**WORK TO BE COMPLETED**
From the line containing "The image size is (1024, 366)." to the last line of the records below, retype every line exactly and output nothing else.

[Records from a data collection]
——
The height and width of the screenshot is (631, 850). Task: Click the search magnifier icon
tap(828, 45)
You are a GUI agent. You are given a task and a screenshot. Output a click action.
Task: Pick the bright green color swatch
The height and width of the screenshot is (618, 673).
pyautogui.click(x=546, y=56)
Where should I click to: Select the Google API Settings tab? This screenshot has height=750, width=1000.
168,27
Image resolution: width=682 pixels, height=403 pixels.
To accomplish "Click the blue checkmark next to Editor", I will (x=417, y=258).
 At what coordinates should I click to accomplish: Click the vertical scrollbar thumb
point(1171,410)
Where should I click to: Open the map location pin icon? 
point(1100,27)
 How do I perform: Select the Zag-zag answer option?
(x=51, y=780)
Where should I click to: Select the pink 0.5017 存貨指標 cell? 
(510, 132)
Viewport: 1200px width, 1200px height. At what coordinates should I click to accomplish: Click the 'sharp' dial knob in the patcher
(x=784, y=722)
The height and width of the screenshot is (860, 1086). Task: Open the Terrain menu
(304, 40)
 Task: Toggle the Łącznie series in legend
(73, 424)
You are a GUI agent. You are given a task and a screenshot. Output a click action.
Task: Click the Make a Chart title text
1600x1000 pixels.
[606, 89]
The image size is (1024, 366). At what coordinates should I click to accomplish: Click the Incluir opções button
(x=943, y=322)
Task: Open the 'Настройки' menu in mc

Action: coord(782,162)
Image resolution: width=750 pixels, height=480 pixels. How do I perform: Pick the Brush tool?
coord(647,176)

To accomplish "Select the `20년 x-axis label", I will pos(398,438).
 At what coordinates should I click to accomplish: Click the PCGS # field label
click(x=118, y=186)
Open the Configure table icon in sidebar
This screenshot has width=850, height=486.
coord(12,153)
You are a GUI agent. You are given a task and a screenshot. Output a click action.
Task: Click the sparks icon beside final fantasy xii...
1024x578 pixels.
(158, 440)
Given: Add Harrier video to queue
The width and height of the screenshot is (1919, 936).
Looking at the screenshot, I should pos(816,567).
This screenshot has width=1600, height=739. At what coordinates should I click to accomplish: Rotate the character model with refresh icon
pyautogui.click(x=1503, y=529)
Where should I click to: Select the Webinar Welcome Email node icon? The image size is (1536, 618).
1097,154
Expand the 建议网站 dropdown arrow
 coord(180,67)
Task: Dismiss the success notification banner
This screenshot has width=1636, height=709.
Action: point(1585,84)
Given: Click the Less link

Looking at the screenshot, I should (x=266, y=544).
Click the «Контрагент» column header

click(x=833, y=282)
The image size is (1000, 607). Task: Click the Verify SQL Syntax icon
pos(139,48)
——
**EXERCISE RESULT**
The image size is (1024, 366). At what coordinates should I click to accomplish: Click the Incluir opções button
(x=943, y=322)
Task: Open the 'Настройки' menu in mc

Action: coord(782,162)
Image resolution: width=750 pixels, height=480 pixels. How do I perform: Pick the Brush tool?
coord(647,176)

To accomplish "Select the `20년 x-axis label", I will pos(398,438).
 At what coordinates should I click to accomplish: Click the PCGS # field label
click(x=118, y=186)
Open the Configure table icon in sidebar
This screenshot has width=850, height=486.
coord(12,153)
You are a GUI agent. You are given a task and a screenshot. Output a click action.
Task: Click the sparks icon beside final fantasy xii...
1024x578 pixels.
(158, 440)
Given: Add Harrier video to queue
The width and height of the screenshot is (1919, 936).
Looking at the screenshot, I should pos(816,567).
This screenshot has width=1600, height=739. At what coordinates should I click to accomplish: Rotate the character model with refresh icon
pyautogui.click(x=1503, y=529)
Where should I click to: Select the Webinar Welcome Email node icon? The image size is (1536, 618).
1097,154
Expand the 建议网站 dropdown arrow
 coord(180,67)
Task: Dismiss the success notification banner
This screenshot has width=1636, height=709.
Action: point(1585,84)
Given: Click the Less link

Looking at the screenshot, I should (x=266, y=544).
Click the «Контрагент» column header

click(x=833, y=282)
The image size is (1000, 607). Task: Click the Verify SQL Syntax icon
pos(139,48)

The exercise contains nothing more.